● **Yönergeler**
a - Aile şirketleri üzerine olan metinde "Aile şirketlerinde bürokrasi" sözlerinden "yol açtığını görürüz." sözlerine kadar uzanan bölümü harfi harfine yazın.
b - Aile şirketleri üzerine olan metindeki "Kurumsallaşma artık bir tercih değil, mecburiyet." cümlesi İngilizceye nasıl çevrilir?

● **Okunacak Metin**
= = = = =
Bu Güçlü Yönler, Türk Aile Şirketlerini Zirveye Taşıyor – Ama Yeterli mi?

“Dedem dükkanın anahtarını babama verdiğinde sadece bir iş değil, bir hayal devretti.” Daha küçük yaşlarımda bu cümleyi bir aile şirketi yöneticisinden duymuştum. O anda anlamıştım: Türkiye’deki birçok işletme sadece bir gelir kapısı değil, aynı zamanda nesiller arası bağların bir taşıyıcısı. Ama böylesi değerli miraslar, günümüz dünyasında ayakta kalmak için sadece geçmişe bağlı değil, geleceğe de hazırlıklı olmalı. Bunun için anahtar: güçlü yönler!

Türkiye’nin ekonomisine şöyle bir kuşbakışı baktığınızda göreceğiniz tablo net: Aile şirketleri hala en önemli yapı taşlarından biri. Mahallenin nesillik küçük esnafından, ülke çapında üretim yapan dev holdinglere kadar birçok işletme, bir ailenin hikayesini taşıyor. Bu şirketler; içlerindeki samimiyet, hızlı karar alma becerisi ve kuşaklar boyunca aktarılan değerlerle dikkat çekiyor. Ama başka bir şey daha var: Zaman değişiyor, rekabet sertleşiyor ve hayatta kalmak için sadece “aile bağı” yetmiyor. Kurumsallaşma artık bir tercih değil, mecburiyet.

Peki Türk aile şirketlerini farklı kılan ne? Nerede parlıyorlar, nerede takılıyorlar?

1. Hızlı Karar Alma ve Esnek Yapı

Aile şirketlerinde bürokrasi genelde sıfıra yakın. Yönetim kurulu toplantısı beklemeye gerek yok; koridorda ayak üstü ya da akşam yemeği masasında bile karar alınabiliyor. Aile üyeleri arasında genelde zaten yılların getirdiği bir güven var. Bu da stratejik adımların hızlı atılmasını sağlıyor. Fakat bu avantajın genelde planlama eksikliğine yol açtığını görürüz.

2. Güçlü Sosyal Sermaye

Yerel pazarları tanıma konusunda Türk aile şirketlerinin üstüne yok. Bir müşteriyle 20 yıllık gönül bağı kuran, tedarikçisini kriz zamanında yarı yolda bırakmayan bu firmalar, güvene dayalı ilişkiler kurmakta usta. TOBB’un raporlarına göre birçok aile şirketi, müşteri sadakatini sadece stratejiyle, fiyatla değil, samimiyetle sağlıyor.
= = = = =
● **Veriler**
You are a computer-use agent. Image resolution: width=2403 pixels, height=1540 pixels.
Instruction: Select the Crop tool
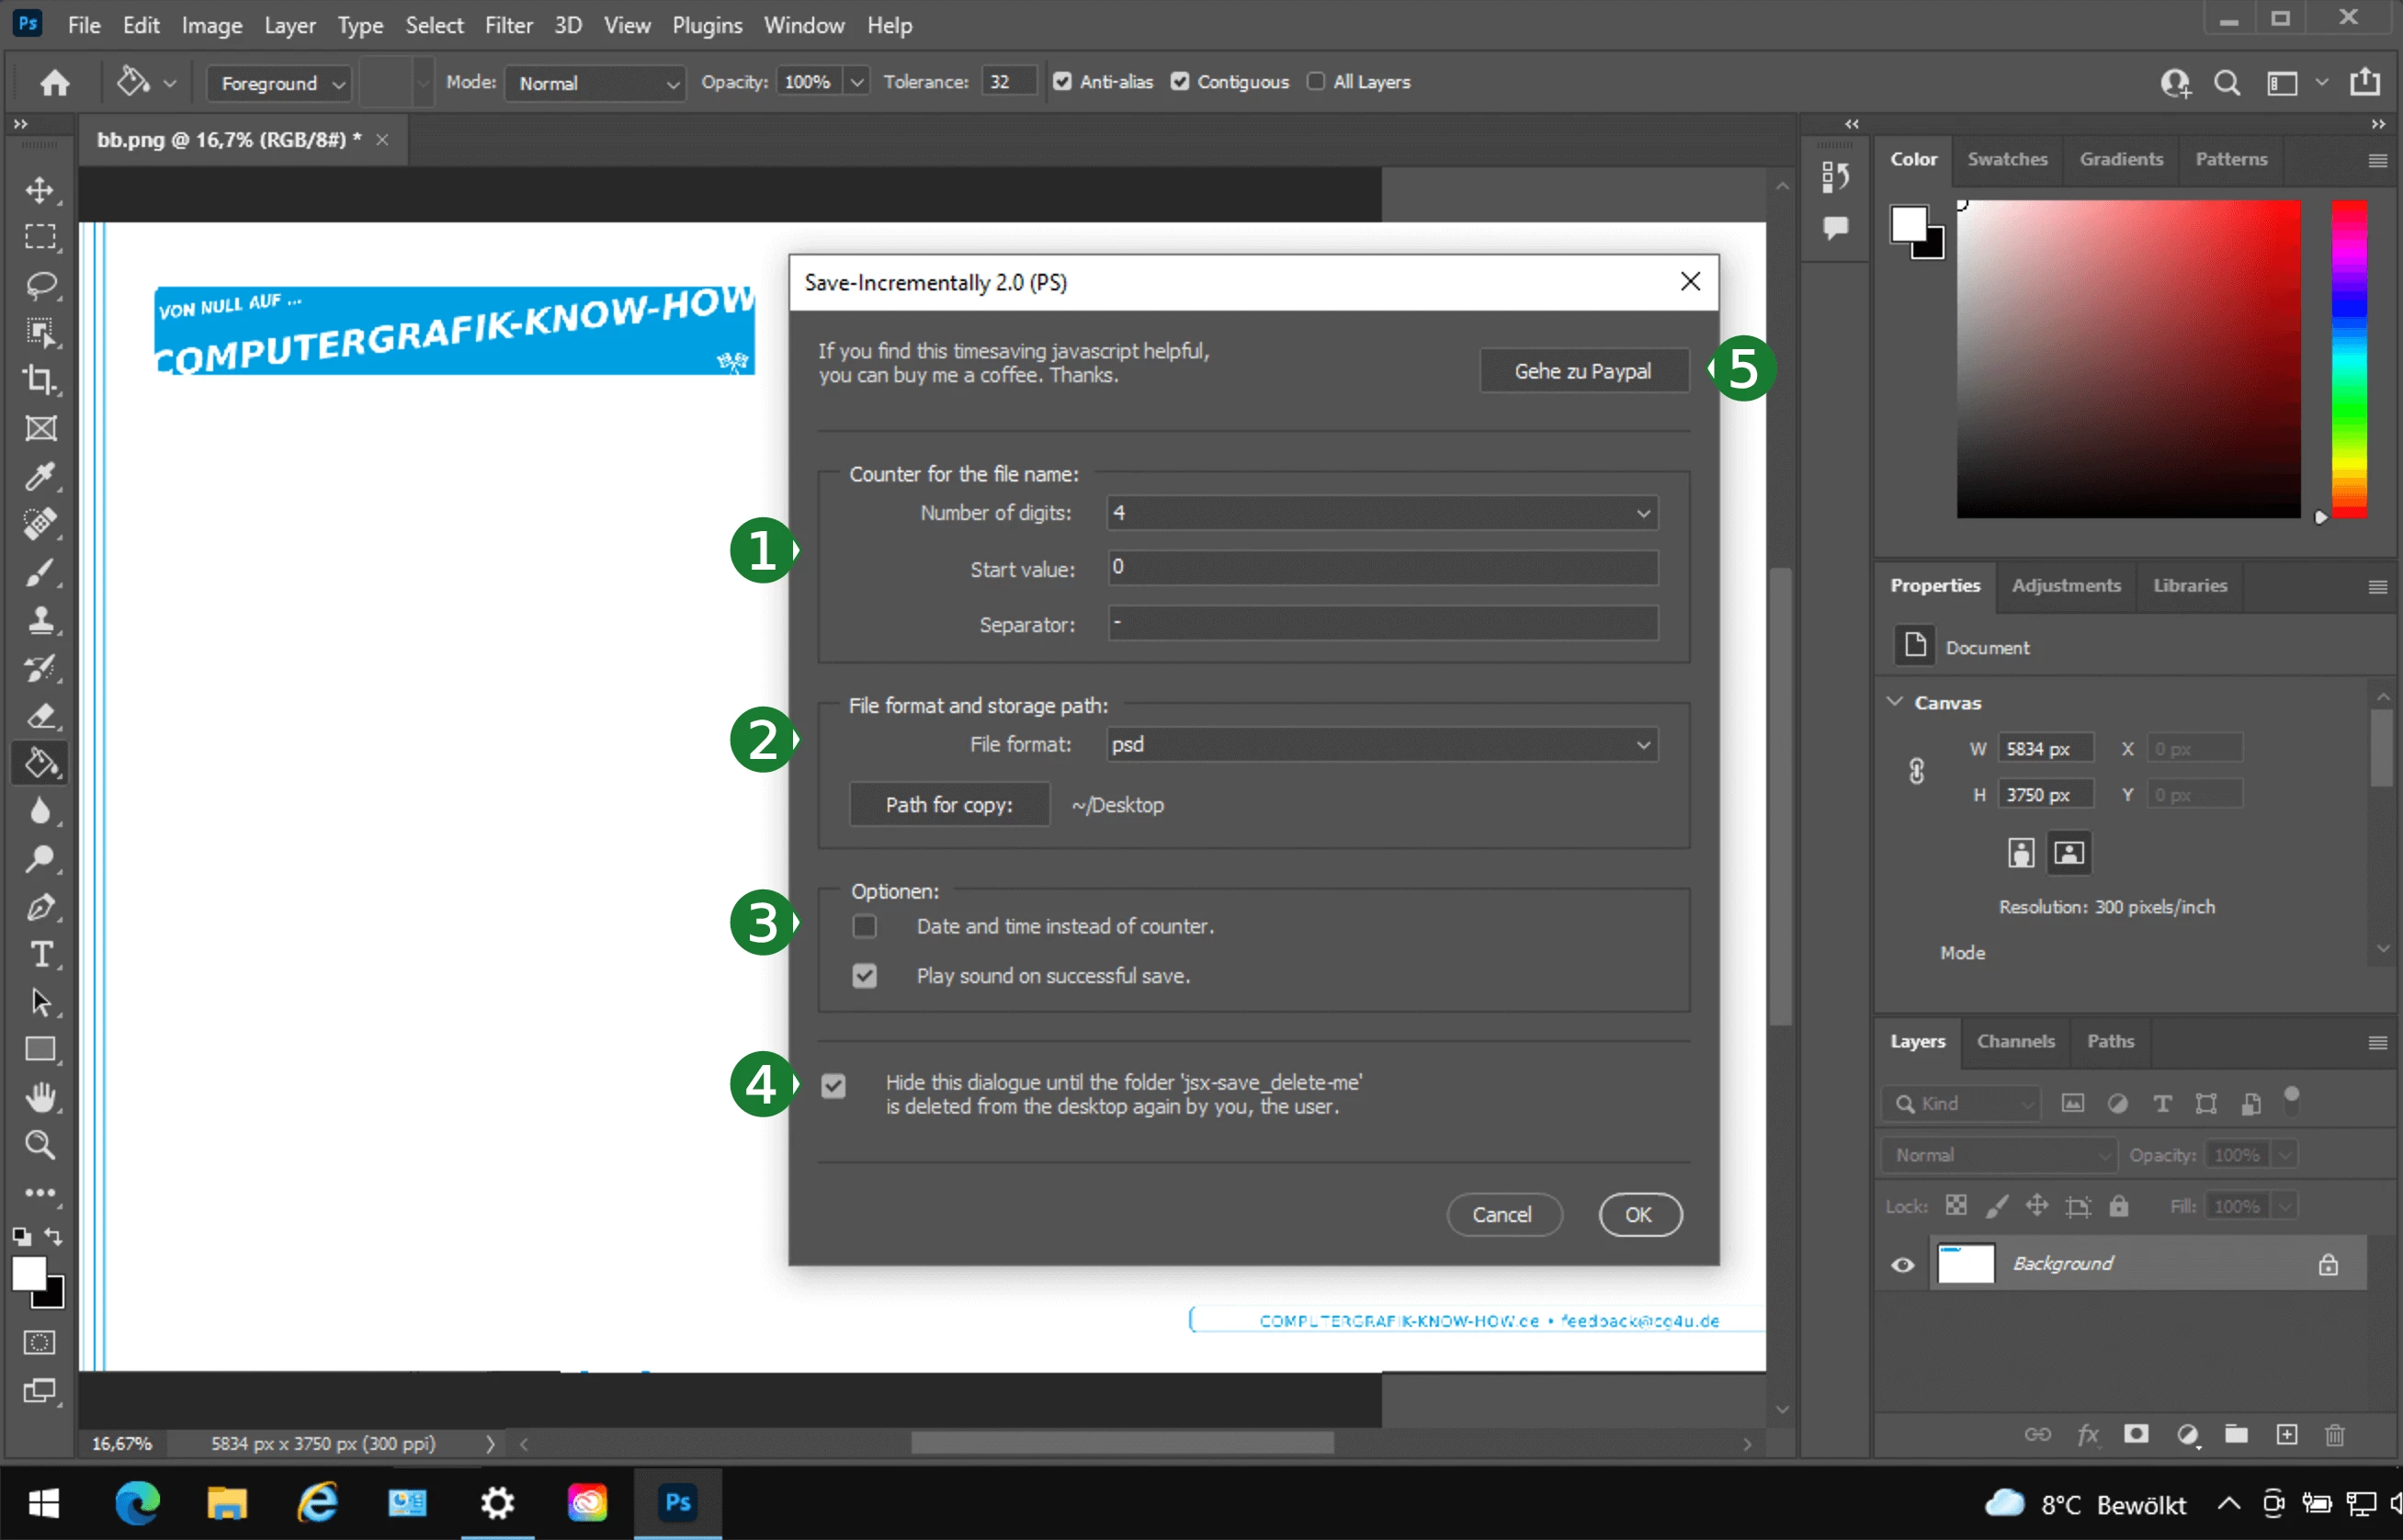40,380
= = = = =
● **Çözümlü Yanıtlar**
a -
Aile şirketlerinde bürokrasi genelde sıfıra yakın. Yönetim kurulu toplantısı beklemeye gerek yok; koridorda ayak üstü ya da akşam yemeği masasında bile karar alınabiliyor. Aile üyeleri arasında genelde zaten yılların getirdiği bir güven var. Bu da stratejik adımların hızlı atılmasını sağlıyor. Fakat bu avantajın genelde planlama eksikliğine yol açtığını görürüz.

b - Institutionalization is no longer a choice but a necessity.